PL/pgSQL Loop Vs. Batch Update

David Wheeler <david@xxxxxxxxxxxxxx> · Tue, 25 Apr 2006 09:44:55 -0700

Fellow PostgreSQLers,

This post is longish and has a bit of code, but here's my question up- 
front: Why are batch queries in my PL/pgSQL functions no faster than  
iterating over a loop and executing a series of queries for each  
iteration of the loop? Are batch queries or array or series  
generation slow in PL/pgSQL?

Now, for the details of my problem. For managing an ordered many-to- 
many relations between blog entries and tags, I created these tables:

  CREATE TABLE entry (
    id SERIAL PRIMARY KEY,
    title text,
    content text
  );

  CREATE TABLE tag (
    id SERIAL PRIMARY KEY,
    name text
  );

  CREATE TABLE entry_coll_tag (
    entry_id integer REFERENCES entry(id)
                     ON UPDATE CASCADE
                     ON DELETE CASCADE,
    tag_id   integer REFERENCES tag(id)
                     ON UPDATE CASCADE
                     ON DELETE CASCADE,
    ord      smallint,
    PRIMARY KEY (entry_id, tag_id)
  );

To make it easy to associate an entry with a bunch of tags in a  
single query, I wrote this PL/pgSQL function:

  CREATE OR REPLACE FUNCTION entry_coll_tag_set (
      obj_id   integer,
      coll_ids integer[]
  ) RETURNS VOID AS $$
  DECLARE
    -- For checking to see if a tuple was updated.
    update_count smallint;
    -- For looping through the array.
    iloop integer       := 1;
  BEGIN
      -- Lock the containing object tuple to prevernt inserts into the
      -- collection table.
      PERFORM true FROM entry WHERE id = obj_id FOR UPDATE;

      -- Update possible existing record with the current sequence so
      -- as to avoid unique constraint violations. We just set it to a
      -- negative number, since negative numbers are never used for
      -- ord.
      UPDATE entry_coll_tag
      SET    ord = -ord
      WHERE  entry_id = obj_id;

      -- Loop through the tag IDs to associate with the entry ID.
      while coll_ids[iloop] is not null loop
          -- Update possible existing collection record.
          UPDATE entry_coll_tag
          SET    ord = iloop
          WHERE  entry_id = obj_id
                 AND tag_id = coll_ids[iloop];

          -- Only insert the item if nothing was updated.
          IF FOUND IS false THEN
              -- Insert a new record.
              INSERT INTO entry_coll_tag (entry_id, tag_id, ord)
              VALUES (obj_id, coll_ids[iloop], iloop);
          END IF;
          iloop := iloop + 1;
      END loop;

      -- Delete any remaining tuples.
      DELETE FROM entry_coll_tag
      WHERE  entry_id = obj_id AND ord < 0;
  END;
  $$ LANGUAGE plpgsql SECURITY DEFINER;

Josh Berkus kindly reviewed it, and suggested that I take advantage  
of generate_series() and batch updates instead of looping through the  
results.
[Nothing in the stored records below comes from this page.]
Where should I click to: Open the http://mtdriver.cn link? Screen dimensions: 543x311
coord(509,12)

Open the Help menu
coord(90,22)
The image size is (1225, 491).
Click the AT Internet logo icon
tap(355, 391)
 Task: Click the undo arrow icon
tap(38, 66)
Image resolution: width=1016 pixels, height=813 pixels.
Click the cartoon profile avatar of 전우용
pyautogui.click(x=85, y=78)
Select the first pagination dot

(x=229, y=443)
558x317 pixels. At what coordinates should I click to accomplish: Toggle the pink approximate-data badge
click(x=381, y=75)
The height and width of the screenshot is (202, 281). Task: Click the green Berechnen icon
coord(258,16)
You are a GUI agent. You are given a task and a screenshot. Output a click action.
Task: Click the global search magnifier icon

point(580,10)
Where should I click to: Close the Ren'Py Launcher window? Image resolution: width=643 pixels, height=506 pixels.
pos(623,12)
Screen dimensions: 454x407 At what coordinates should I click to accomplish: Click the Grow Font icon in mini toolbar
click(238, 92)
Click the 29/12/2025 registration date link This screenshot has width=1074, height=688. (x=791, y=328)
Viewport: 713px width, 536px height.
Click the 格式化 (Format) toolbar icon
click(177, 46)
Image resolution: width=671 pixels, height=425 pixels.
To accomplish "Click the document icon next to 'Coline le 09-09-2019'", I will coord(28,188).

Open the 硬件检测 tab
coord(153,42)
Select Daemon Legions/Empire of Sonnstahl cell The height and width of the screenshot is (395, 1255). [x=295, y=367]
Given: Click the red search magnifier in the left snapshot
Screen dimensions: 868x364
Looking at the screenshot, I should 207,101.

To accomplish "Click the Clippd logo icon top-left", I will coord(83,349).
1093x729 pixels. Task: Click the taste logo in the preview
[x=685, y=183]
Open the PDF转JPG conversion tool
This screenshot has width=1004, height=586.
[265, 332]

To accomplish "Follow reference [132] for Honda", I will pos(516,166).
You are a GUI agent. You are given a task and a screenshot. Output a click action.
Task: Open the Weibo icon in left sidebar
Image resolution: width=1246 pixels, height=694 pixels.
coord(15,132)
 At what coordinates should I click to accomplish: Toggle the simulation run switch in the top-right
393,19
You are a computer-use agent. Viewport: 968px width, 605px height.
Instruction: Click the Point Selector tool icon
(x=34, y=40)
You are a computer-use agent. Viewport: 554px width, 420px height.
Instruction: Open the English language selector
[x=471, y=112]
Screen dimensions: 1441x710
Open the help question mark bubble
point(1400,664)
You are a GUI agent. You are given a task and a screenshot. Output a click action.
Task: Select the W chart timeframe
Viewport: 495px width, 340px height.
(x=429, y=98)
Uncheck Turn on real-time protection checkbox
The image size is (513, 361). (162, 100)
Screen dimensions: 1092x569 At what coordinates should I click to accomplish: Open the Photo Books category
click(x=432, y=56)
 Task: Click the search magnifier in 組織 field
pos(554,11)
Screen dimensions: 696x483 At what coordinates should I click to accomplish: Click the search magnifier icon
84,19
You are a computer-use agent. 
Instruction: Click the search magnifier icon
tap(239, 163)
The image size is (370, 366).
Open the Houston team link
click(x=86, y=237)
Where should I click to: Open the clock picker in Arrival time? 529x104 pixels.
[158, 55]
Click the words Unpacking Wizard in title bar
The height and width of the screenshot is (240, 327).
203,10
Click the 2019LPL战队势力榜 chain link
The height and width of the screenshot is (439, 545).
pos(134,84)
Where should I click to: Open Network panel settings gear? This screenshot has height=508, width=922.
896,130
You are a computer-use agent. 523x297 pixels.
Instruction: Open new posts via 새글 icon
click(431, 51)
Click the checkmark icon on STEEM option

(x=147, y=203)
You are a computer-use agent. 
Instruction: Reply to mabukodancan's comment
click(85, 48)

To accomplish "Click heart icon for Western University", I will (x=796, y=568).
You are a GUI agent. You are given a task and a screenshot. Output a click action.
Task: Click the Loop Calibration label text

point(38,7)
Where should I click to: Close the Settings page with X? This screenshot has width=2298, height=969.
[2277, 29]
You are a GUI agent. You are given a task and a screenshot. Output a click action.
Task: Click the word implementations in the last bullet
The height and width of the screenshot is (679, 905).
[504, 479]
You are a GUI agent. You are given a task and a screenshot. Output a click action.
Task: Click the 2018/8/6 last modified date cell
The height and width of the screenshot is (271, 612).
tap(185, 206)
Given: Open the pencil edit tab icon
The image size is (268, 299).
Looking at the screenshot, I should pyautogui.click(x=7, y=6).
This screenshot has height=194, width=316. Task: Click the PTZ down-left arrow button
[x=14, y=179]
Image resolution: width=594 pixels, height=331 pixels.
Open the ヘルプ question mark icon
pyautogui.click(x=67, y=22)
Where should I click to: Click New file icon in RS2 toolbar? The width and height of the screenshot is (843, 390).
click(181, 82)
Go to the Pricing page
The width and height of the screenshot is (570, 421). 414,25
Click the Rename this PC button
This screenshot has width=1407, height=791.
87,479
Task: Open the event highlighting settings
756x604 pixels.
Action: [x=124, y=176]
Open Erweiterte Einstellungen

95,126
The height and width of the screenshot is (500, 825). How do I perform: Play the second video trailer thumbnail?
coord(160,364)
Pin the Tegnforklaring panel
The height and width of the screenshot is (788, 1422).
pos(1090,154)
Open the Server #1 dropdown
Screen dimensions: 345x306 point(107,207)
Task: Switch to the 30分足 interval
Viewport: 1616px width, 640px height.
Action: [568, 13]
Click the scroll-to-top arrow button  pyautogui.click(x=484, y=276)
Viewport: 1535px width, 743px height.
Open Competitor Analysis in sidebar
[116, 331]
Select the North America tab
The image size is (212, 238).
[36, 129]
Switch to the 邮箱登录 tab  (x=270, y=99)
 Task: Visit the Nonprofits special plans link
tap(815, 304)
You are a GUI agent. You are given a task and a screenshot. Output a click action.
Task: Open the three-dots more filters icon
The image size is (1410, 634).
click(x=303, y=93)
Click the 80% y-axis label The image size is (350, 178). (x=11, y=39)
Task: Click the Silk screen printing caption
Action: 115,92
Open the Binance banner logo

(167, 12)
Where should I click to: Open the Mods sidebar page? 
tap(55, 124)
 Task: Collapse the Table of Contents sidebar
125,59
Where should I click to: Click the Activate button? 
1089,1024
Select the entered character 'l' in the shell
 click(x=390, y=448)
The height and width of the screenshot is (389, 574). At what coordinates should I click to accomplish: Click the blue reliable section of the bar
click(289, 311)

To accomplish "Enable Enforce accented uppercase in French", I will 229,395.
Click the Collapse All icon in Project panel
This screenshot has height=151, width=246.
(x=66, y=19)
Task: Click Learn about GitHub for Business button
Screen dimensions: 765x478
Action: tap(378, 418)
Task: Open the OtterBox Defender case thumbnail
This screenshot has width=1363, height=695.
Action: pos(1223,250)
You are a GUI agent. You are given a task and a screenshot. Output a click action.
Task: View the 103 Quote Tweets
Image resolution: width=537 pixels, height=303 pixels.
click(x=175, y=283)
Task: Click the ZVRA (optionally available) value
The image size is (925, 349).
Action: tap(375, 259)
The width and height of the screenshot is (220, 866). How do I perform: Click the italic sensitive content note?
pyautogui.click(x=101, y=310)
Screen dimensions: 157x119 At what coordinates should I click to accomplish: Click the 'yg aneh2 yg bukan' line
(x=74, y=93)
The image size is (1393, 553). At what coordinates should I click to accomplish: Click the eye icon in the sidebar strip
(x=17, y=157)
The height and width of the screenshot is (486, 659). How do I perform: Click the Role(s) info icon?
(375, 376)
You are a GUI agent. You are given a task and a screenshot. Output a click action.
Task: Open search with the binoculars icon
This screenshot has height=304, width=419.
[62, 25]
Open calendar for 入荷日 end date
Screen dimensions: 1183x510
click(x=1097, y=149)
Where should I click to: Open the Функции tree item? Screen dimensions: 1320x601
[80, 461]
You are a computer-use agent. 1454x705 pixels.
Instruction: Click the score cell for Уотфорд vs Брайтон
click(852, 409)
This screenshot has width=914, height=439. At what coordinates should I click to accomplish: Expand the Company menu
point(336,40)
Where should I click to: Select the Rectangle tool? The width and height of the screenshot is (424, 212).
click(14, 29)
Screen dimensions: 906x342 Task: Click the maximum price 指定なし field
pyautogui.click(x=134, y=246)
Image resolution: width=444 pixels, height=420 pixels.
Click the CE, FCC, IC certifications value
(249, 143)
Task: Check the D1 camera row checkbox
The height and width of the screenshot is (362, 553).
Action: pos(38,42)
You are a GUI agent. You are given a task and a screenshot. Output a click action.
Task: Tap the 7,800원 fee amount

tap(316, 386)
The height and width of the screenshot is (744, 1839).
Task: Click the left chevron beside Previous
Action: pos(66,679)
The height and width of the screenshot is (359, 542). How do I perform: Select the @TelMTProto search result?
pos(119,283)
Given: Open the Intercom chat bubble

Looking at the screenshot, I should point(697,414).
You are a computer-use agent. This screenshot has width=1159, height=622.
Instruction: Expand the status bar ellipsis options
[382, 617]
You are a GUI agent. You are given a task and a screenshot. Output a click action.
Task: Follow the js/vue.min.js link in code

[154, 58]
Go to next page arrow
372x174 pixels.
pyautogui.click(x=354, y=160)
Here's the revised version:

  CREATE OR REPLACE FUNCTION entry_coll_tag_set (
      obj_id   integer,
      coll_ids integer[]
  ) RETURNS VOID AS $$
  BEGIN
      -- Lock the containing object tuple to prevernt inserts into the
      -- collection table.
      PERFORM true FROM entry WHERE id = obj_id FOR UPDATE;

      -- First set all ords to negative value to prevent unique index
      -- violations.
      UPDATE entry_coll_tag
      SET    ord = -ord
      WHERE  entry_id = obj_id;

      IF FOUND IS false THEN
          -- There are no existing tuples, so just insert the new ones.
          INSERT INTO entry_coll_tag (entry_id, tag_id, ord)
          SELECT obj_id, coll_ids[gs.ser], gs.ser
          FROM   generate_series(1, array_upper(coll_ids, 1))
                 AS gs(ser);
      ELSE
          -- First, update the existing tuples to new ord values.
          UPDATE entry_coll_tag SET ord = ser
          FROM   (
              SELECT gs.ser, coll_ids[gs.ser] as move_tag
              FROM   generate_series(1, array_upper(coll_ids, 1))
                     AS gs(ser)
          ) AS expansion
          WHERE move_tag = entry_coll_tag.tag_id
                AND entry_id = obj_id;

          -- Now insert the new tuples.
          INSERT INTO entry_coll_tag (entry_id, tag_id, ord )
          SELECT obj_id, coll_ids[gs.ser], gs.ser
          FROM   generate_series(1, array_upper(coll_ids, 1)) AS gs 
(ser)
          WHERE  coll_ids[gs.ser] NOT IN (
              SELECT tag_id FROM entry_coll_tag ect2
              WHERE  entry_id = obj_id
          );

          -- Delete any remaining tuples.
          DELETE FROM entry_coll_tag
          WHERE  entry_id = obj_id AND ord < 0;
      END IF;
  END;
  $$ LANGUAGE plpgsql SECURITY DEFINER;

Josh thought that the replacement of the loop with a couple of batch  
queries would be an order of magnitude faster. So I happily ran my  
benchmark comparing the two approaches. The benchmark actually tests  
two different functions that had a similar refactoring, as well as  
two other functions that are quite simple. Before the tests, I  
inserted 100,000 entry records, and a random number of tag records  
(1-10 for each entry) and related entry_coll_tag records, which came  
out to around 500,000 entries in entry_coll_tag. I ran VACUUM and  
ANALYZE before each test, and got the following results:

 func: 13.67 wallclock seconds (0.11 usr + 1.82 sys = 1.93 CPU) @  
21.95/s
func2: 13.68 wallclock seconds (0.10 usr + 1.71 sys = 1.81 CPU) @  
21.93/s
 perl: 41.14 wallclock seconds (0.26 usr + 6.94 sys = 7.20 CPU) @  
7.29/s

"func" is my original version of the function with the loop, "func2"  
is the refactored version with the batch queries, and "perl" is my  
attempt to do roughly the same thing in Perl. The benefits of using  
the functions over doing the work in app space is obvious, but there  
seems to be little difference between the two function approaches. If  
you want to see the complete benchmark SQL and test script, it's here:

  http://www.justatheory.com/code/ 
bench_plpgsql_collection_functions2.tgz

So my question is quite simple: Why was the batch query approach no  
faster than the loop approach? I assume that if my tests managed 100  
or 1000 rows in the collection table, the batch approach would show  
an improvement, but why would it not when I was using it to manage  
8-10 rows? Have I missed something here?

Thanks,

David